The sobbing started somewhere deep in my gut. I heard it before I realized it was me…such an unearthly sound, the kind of crying that links us all in a chain where we feel each other's suffering. After yesterday's elation, I was once again breathless, but this time with the knowledge of the death that was yet to come. Nonetheless I called Dr. Jana. I couldn't just let Maria fade away without some tangible proof that there was no other path to be followed.
For the second time in as many days Dr. Jana pulled her car into the yard. She took a blood sample and did a thorough exam. Everything seemed normal except her potassium. Hoping to correct it with fluids, we set her up with an IV drip in a small pen where her baby could be with her.
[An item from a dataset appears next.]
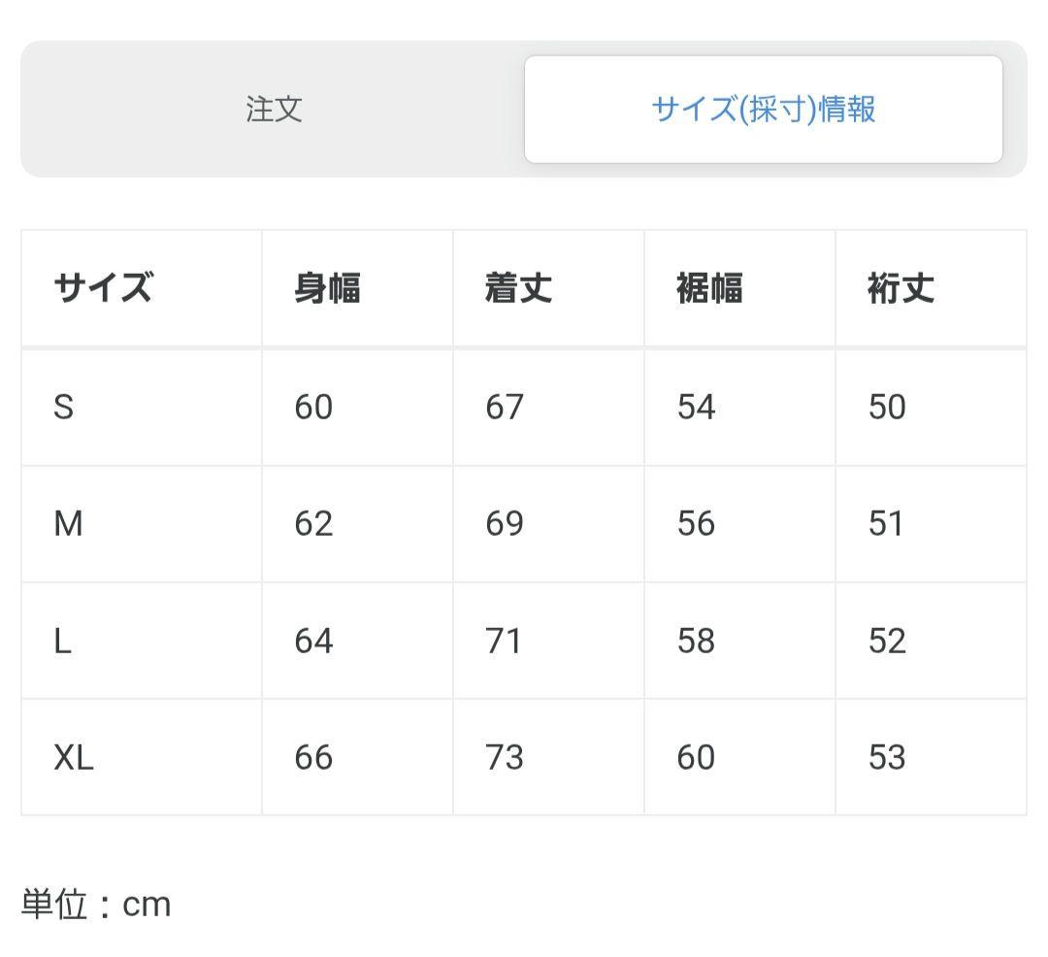
Task: Click the サイズ column header
Action: click(x=101, y=287)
People often ask, "What's the down side of this business?" I have to say, this is it. We raise them from itty bitty crias to adults who go on to have crias of their own; watch them, love them, monitor their nutrition, their pregnancies, help birth their babies… and then something like this comes along. I usually have pretty good boundaries with my alpacas. I can even sell most of them. But when I have to do intensive nursing care because one of them is really sick, all those boundaries crumble. I can't help it. I wanted her to get well, to nurse her baby, to go on to have another one someday.
But instead, I watched her slip further and further away through the night, until at 4 AM she lay still. It was almost anti-climactic. I had known death was coming all night. But I don't think anything ever prepares us for the actual moment that life ends, the realization that the soul of one who was with us is just… gone. I felt an emptiness because I had hoped it could be different.
As I stood there letting reality settle in, the cria let out a loud sigh, as if to remind me that all was not lost--her little life had just begun. And she was going to need some help! It was comforting to be reminded of the "circle of life". Maria would live on in her cria, and I would now have a much bigger role in this cria's life, so I better get busy and warm up a bottle! Tomorrow, as Scarlett O'Hara would say, is another day.